Fig. 6. Control and ciliary mutant cells show differences in Wnt signalling.

a Representative immunofluorescent images of nuclear Cyclin D1 (green) staining in control and ciliary mutant KM cells (Phalloidin (cell membrane), DAPI (nuclei)). b Quantification of Cyclin D1 intensity inside the nucleus showed significantly stronger intensities inside the ciliary mutant cells, indicating an upregulation of Wnt signalling (_NWT = 389 cells; _NBbs4^−/− = 330 cells, _NBbs6^−/− = 428 cells; two-sided Mann–Whitney U test pWT vs.
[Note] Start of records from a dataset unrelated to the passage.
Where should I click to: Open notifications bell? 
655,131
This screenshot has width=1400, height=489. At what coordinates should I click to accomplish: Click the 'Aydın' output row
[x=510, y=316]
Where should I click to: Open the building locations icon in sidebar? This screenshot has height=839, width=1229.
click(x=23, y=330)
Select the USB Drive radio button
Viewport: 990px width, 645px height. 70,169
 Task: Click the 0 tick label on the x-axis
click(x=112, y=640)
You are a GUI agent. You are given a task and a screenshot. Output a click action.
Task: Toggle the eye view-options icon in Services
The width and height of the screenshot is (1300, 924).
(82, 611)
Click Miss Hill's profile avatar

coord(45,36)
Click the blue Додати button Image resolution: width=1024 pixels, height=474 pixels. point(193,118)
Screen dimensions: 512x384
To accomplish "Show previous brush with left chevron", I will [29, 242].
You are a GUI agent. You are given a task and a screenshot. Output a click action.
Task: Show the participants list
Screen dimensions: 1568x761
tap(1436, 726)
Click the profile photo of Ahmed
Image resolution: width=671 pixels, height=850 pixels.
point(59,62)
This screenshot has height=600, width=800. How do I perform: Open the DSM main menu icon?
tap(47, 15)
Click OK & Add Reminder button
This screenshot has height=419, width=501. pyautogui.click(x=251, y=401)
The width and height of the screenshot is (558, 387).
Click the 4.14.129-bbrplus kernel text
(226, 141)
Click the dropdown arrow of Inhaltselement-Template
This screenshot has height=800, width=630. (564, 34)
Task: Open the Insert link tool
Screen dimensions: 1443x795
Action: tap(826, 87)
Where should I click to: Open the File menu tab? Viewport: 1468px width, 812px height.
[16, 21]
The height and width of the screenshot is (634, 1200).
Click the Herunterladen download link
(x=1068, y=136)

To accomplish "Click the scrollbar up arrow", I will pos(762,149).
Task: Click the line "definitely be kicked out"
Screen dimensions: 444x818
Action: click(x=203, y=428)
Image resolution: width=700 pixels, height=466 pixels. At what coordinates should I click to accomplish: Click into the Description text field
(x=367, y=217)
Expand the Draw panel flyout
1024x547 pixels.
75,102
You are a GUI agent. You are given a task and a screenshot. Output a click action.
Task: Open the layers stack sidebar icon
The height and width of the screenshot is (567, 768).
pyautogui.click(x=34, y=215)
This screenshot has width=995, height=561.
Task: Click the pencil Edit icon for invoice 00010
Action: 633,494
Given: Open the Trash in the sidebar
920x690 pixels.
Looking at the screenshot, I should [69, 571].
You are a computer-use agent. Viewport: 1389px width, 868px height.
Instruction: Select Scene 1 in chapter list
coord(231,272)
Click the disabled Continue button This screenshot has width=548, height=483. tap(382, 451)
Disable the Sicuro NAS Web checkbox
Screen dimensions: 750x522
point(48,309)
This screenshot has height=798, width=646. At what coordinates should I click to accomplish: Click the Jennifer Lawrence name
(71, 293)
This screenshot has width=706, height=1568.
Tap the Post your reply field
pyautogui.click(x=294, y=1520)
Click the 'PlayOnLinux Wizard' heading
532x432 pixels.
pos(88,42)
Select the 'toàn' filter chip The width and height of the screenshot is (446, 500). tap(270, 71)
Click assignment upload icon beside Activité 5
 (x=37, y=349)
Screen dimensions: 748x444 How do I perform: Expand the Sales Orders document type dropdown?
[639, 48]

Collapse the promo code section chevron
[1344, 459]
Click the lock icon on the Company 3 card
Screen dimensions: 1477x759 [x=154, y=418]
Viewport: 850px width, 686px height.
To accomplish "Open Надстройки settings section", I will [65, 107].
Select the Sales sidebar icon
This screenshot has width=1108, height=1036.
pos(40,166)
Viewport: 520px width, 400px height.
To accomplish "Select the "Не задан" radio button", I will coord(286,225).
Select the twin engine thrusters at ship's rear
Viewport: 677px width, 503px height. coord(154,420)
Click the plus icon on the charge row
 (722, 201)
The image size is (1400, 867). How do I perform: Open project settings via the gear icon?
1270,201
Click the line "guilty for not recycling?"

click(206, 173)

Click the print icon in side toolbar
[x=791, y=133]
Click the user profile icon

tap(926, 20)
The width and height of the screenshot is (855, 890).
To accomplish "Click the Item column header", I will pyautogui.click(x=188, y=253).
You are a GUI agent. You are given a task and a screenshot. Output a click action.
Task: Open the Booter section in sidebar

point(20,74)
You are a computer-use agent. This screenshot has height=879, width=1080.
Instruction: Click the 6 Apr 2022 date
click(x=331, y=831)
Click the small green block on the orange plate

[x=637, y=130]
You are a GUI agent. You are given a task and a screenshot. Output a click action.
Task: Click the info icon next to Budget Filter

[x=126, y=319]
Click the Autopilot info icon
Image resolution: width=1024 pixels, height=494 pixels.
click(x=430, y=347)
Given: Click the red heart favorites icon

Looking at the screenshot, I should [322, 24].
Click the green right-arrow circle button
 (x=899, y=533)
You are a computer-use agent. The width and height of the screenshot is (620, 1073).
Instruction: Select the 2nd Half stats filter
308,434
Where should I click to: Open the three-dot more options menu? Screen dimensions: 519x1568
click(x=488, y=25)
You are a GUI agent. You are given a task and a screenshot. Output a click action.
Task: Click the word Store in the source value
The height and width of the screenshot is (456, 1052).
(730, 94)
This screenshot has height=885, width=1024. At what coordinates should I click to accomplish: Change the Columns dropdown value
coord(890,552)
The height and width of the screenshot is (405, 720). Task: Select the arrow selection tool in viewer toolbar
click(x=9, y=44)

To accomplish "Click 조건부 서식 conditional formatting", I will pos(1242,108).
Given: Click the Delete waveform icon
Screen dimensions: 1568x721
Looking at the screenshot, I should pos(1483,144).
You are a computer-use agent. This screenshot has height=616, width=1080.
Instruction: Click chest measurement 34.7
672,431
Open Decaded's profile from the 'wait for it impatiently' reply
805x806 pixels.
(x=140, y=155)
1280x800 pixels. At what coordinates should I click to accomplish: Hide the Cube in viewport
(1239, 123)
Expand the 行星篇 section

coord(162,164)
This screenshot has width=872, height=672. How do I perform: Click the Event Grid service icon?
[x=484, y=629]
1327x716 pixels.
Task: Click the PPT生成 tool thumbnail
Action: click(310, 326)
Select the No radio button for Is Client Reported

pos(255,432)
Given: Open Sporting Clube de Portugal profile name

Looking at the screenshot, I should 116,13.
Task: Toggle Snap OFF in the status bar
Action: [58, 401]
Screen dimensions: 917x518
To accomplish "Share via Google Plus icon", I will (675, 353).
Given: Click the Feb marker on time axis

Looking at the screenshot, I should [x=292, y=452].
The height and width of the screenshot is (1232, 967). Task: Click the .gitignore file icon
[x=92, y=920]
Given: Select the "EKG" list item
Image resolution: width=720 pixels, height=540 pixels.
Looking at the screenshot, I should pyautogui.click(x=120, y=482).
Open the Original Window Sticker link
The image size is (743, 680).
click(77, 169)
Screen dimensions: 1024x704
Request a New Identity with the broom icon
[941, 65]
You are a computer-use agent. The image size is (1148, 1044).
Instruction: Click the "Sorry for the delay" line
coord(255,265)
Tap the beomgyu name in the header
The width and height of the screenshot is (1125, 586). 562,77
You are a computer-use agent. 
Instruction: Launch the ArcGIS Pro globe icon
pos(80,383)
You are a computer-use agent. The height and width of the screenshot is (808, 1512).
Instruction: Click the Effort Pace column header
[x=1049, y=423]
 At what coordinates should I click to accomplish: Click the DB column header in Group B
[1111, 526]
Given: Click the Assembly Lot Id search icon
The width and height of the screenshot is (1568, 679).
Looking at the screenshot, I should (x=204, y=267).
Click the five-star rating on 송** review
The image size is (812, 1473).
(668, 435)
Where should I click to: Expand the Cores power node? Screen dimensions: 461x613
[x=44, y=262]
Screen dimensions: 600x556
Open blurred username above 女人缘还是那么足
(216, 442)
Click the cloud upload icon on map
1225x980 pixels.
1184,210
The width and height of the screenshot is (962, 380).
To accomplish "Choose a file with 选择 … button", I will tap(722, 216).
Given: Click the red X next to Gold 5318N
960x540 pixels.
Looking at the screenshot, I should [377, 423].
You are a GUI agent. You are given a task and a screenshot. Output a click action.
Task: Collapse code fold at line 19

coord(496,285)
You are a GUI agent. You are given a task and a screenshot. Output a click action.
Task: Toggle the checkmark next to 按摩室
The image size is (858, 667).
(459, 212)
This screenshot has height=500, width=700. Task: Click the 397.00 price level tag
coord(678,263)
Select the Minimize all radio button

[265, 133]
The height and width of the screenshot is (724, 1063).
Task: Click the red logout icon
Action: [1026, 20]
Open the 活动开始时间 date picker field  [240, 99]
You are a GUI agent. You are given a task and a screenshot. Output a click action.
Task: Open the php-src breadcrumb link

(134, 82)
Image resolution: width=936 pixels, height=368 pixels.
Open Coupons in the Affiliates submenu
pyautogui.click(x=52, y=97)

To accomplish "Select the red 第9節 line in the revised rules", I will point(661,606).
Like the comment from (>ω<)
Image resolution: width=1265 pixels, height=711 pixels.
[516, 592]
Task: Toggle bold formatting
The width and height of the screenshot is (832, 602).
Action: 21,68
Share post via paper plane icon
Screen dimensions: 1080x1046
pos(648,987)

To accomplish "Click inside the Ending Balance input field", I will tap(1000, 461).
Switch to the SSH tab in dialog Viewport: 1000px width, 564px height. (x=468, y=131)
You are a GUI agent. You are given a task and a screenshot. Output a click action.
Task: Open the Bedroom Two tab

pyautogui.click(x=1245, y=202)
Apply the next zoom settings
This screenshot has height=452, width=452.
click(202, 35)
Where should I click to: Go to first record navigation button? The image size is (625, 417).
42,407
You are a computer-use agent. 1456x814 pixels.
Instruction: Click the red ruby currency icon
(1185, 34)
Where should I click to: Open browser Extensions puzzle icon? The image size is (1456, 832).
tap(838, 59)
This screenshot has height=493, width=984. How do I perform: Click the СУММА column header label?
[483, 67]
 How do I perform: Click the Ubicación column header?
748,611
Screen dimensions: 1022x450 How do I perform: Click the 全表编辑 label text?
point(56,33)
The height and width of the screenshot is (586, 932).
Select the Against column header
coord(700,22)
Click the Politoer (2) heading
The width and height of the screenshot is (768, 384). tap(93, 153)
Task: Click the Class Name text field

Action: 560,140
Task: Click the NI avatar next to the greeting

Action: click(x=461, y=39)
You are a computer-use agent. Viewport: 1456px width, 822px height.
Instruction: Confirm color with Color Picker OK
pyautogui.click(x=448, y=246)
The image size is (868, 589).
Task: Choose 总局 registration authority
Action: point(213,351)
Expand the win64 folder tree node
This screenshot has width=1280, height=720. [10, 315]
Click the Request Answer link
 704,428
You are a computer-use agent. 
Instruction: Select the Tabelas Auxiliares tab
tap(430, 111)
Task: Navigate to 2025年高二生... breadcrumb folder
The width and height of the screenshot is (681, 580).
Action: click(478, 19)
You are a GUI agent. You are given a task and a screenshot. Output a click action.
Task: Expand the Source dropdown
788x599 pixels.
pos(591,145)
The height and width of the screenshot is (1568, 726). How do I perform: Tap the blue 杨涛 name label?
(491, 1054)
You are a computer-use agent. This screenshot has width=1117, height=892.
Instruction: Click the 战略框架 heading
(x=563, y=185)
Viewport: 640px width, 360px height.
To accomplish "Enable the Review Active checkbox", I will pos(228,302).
Bbs4^−/− = 4.19E-27; pWT vs. Bbs6^−/− = 1.09E-15; pBbs4^−/− vs. Bbs6^−/− = 0.02). c Representative western blot image of Cyclin D1 in control and ciliary mutant KM cells. The experiment was done four times. d Quantification of Cyclin D1 relative band intensity identified a significant difference between control and Bbs6^−/− KM cells (N = 4; unpaired t test pWT vs. Bbs6^−/− = 0.046, Data are presented as mean values + /− SEM), but no difference between both ciliary mutants or WT and Bbs4^−/− cells (N = 4; unpaired t test pBbs4^−/− vs. Bbs6^−/− = 0.767; pWT vs. Bbs6^−/− = 0.056, Data are presented as mean values + /− SEM). e, f Possible schematic representation of EV shedding from control and ciliary mutant cells and its effect on target cells. e Ciliary mutant cells release more MVB-derived EVs with different content from the plasma membrane. Mutant cells exhibit higher levels of WNT signalling (figure created by V.Kretschmer). f Application of the same number of EVs on target cells leads to a Wnt dampening effect. Since less Bbs4^−/− and Bbs6^−/− EVs are taken up than control EVs, it suggests that an individual Bbs4^−/− or Bbs6^−/− EV exerts a stronger Wnt dampening effect (figure created by V.Kretschmer). b Boxplots show median, interquartile range, and maximum and minimum within 1.5 interquartile range. n.s., P > 0.05, *P ≤ 0.05, **P < 0.01, ***P < 0.001.